Koran Claims Believable

Thursday, May 19, 2005

(SNN Piscataway) In the May 9th edition, Newsweek published a story about the Koran being flushed down a toilet by American Army interrogators. The story sparked protests across the Islamic world. Newsweek has retracted the story, but maintains that despite their poor fact checking, accounts of similar incidents have been published before. Still the question remains: How could we get to the point where this story would even be believable?

How could we get to the point where this story would even be believable?

To answer this question is simple: Technology. We must start halfway around the globe at the World Toilet Expo in Shanghai, a city where the 20 million residents use everything from pressure systems in modern high-rises to the classic chamber pot. Technicians for American Standard demonstrated a toilet that could easily handle 14 golf balls.

Surprisingly, toilet performance is not usually measured in golf balls. The standard for measurement is actually the MaP unit used in the Maximum Performance Testing of Popular Toilet Models by W. Gauley and J Koeller. MaP uses 50 gram specimens of soybean paste. Just for a frame of reference, Gauley and Koeller believe that the minimum acceptable MaP performance is 250 grams. This is, of course, based on the British “Variability of Colonic Function in Healthy Subject” study.

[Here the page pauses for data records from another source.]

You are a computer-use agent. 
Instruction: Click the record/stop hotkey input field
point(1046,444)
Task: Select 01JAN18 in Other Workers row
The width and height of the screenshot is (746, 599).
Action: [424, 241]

Some are questioning the validity of these statements.

The results of the MaP study are interesting. While “Variability of Colonic Function in Healthy Subject” suggests the average maximum fecal size of the male participants is 250 grams, two models, the Gerber Ultra Flush and the TOTO Drake could handle an amazing 900 grams. But the Big Kahuna of the flush is the Mansfield Quantum, handling an enormous mass of 925 grams. It remains to be seen whether the new American Standard model can compete with the Quantum, as MaP does not test prototypes.

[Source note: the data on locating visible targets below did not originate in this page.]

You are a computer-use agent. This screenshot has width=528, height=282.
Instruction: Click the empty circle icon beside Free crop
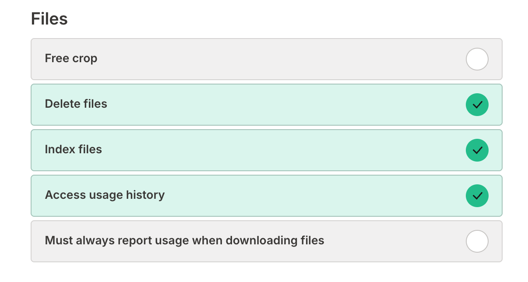tap(477, 59)
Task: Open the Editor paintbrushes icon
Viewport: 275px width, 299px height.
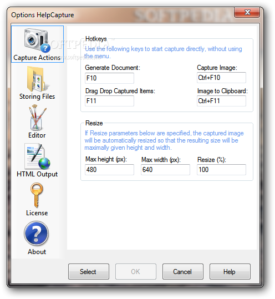Action: point(37,118)
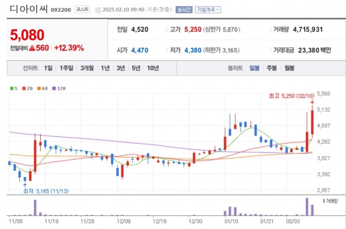Click the purple 120-day average color swatch
Image resolution: width=346 pixels, height=229 pixels.
pos(54,88)
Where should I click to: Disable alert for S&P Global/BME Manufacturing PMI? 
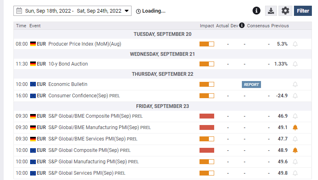(295, 127)
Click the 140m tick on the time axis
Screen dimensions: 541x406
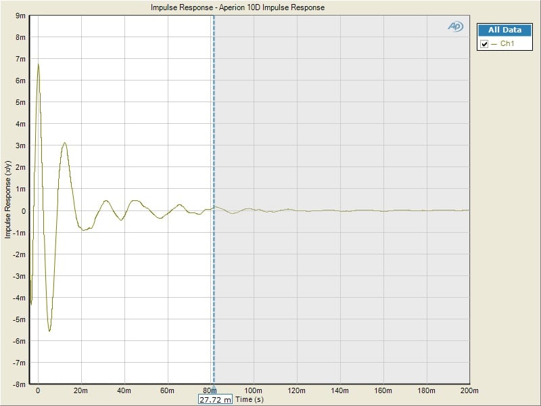(339, 390)

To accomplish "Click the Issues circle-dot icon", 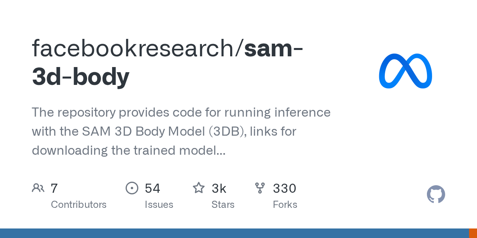I will point(132,188).
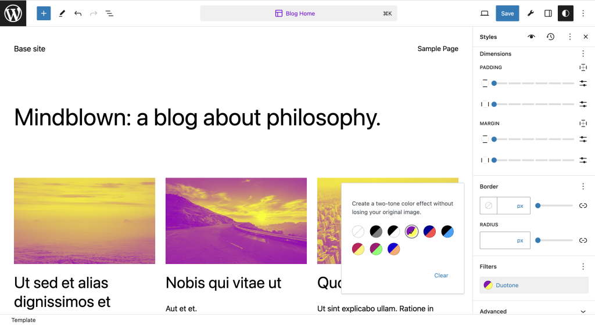Select the blue and red duotone swatch
The width and height of the screenshot is (595, 325).
(429, 232)
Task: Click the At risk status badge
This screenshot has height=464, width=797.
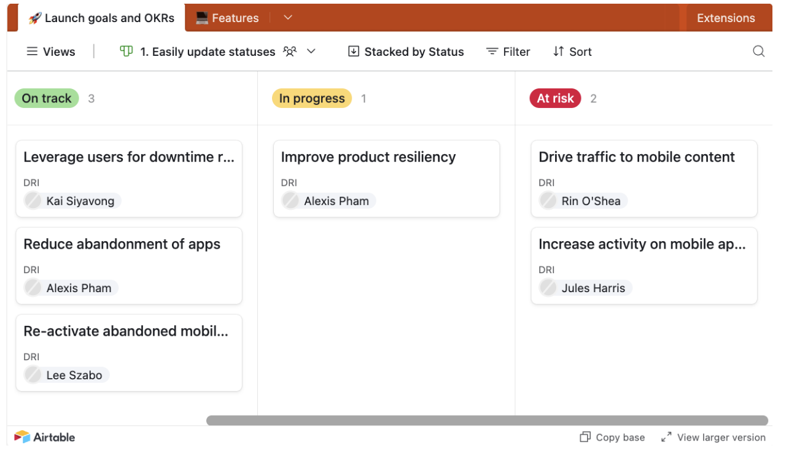Action: point(555,98)
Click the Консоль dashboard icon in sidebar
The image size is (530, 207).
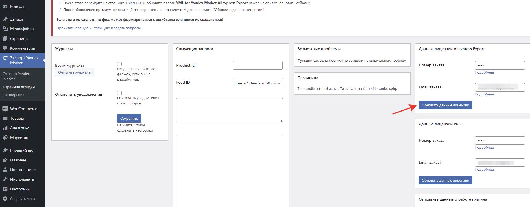click(5, 6)
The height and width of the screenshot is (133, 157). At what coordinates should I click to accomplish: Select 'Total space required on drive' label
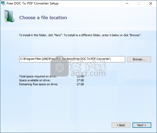coord(38,76)
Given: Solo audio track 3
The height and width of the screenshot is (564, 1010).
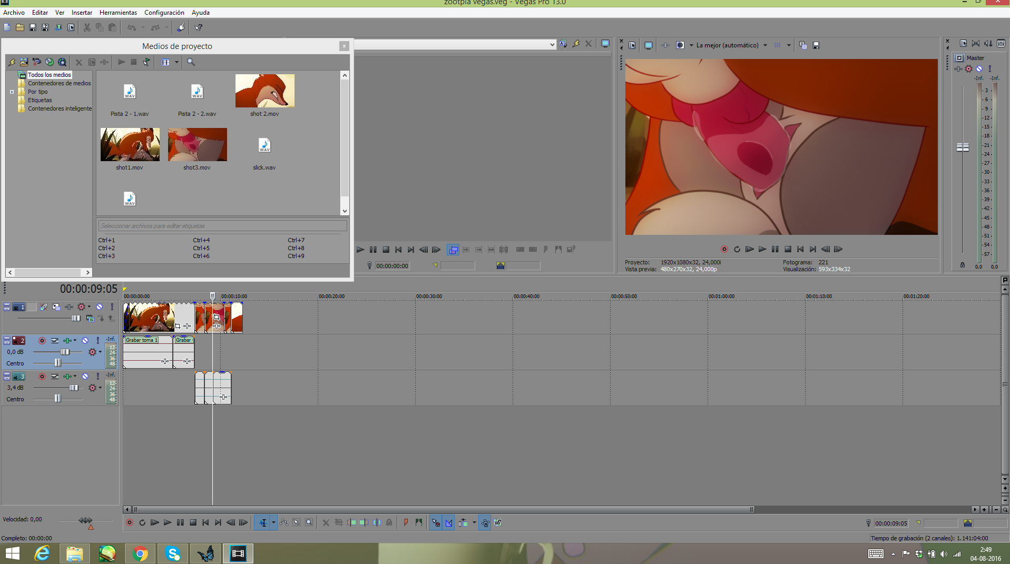Looking at the screenshot, I should pos(97,377).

Some are questioning the validity of these statements. “They don’t test nearly enough samples, which is understandable because of the expense involved and the time to do this carefully and accurately,” said Pete DeMarco, director of compliance engineering for American Standard. DeMarco’s advice to plumbing contractors is, “Nothing they read in these test reports should overrule the real-world experience they have had with these toilets.”